Work to be completed
Determine the number of lines in the listing that contain "Open". Write only that number.

Supplied material
::::::
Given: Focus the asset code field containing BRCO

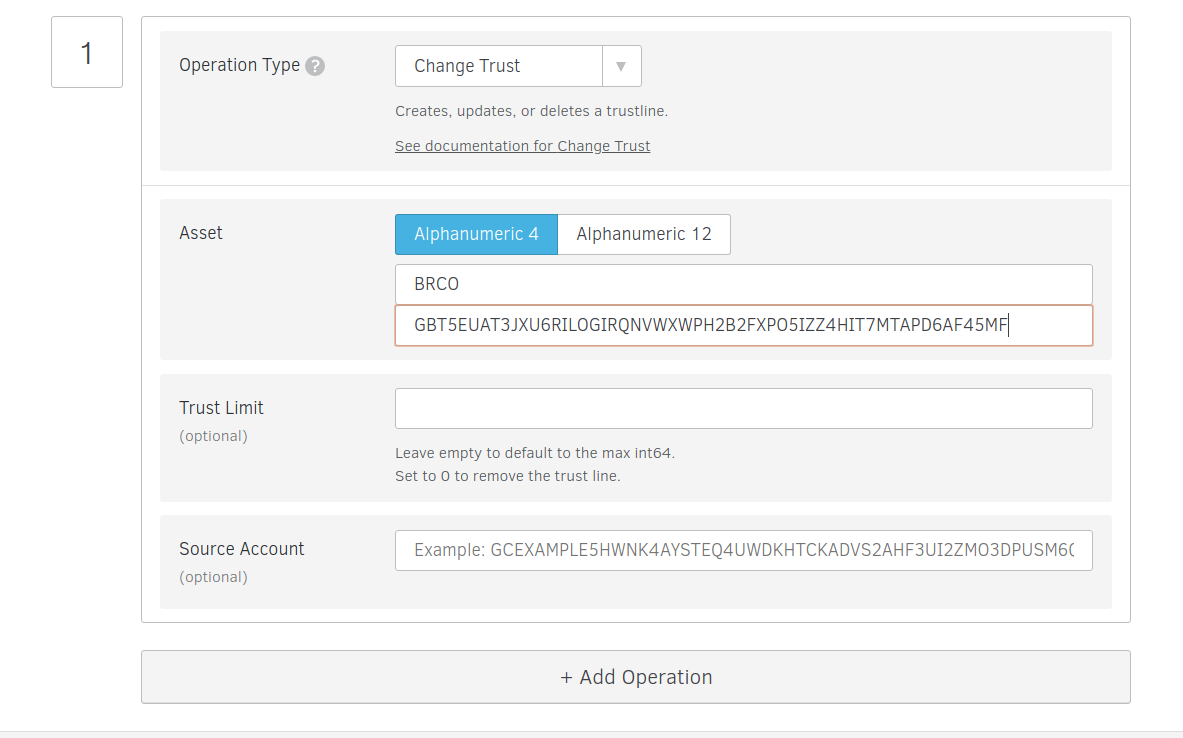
::::::
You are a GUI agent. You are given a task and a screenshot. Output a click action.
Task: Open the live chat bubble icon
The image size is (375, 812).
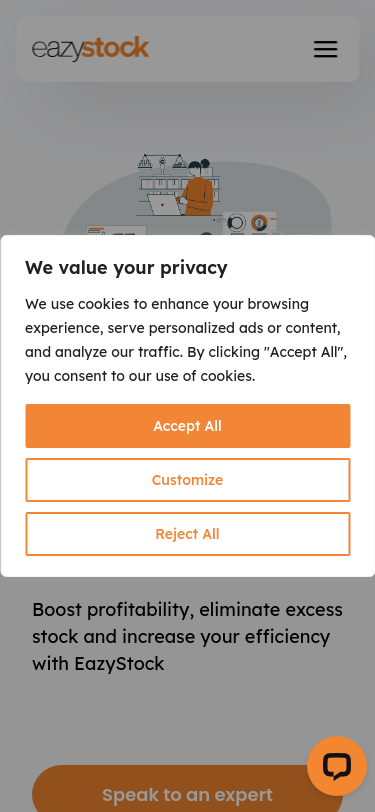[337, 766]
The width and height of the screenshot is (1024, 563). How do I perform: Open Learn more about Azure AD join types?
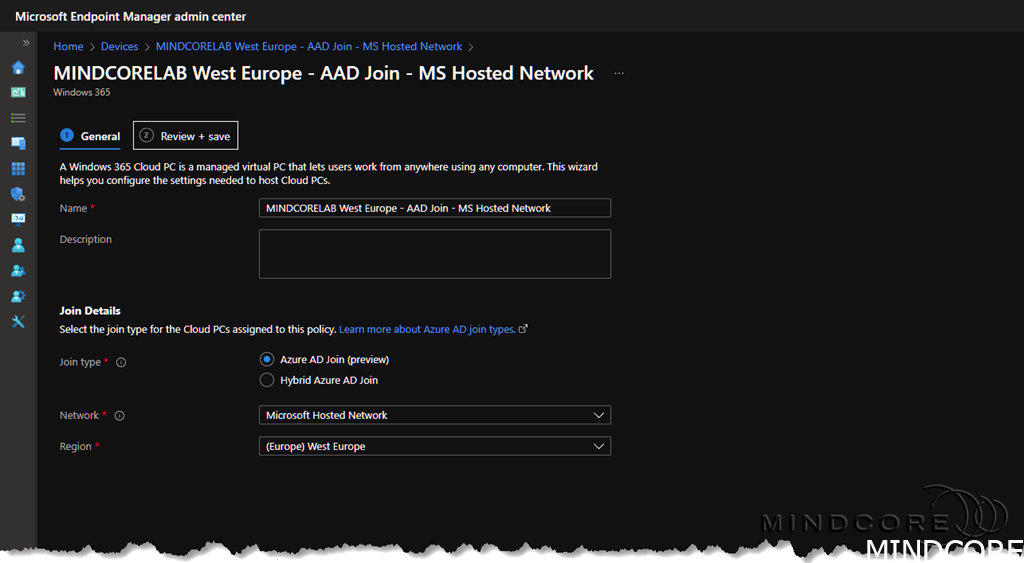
::::::
Task result
2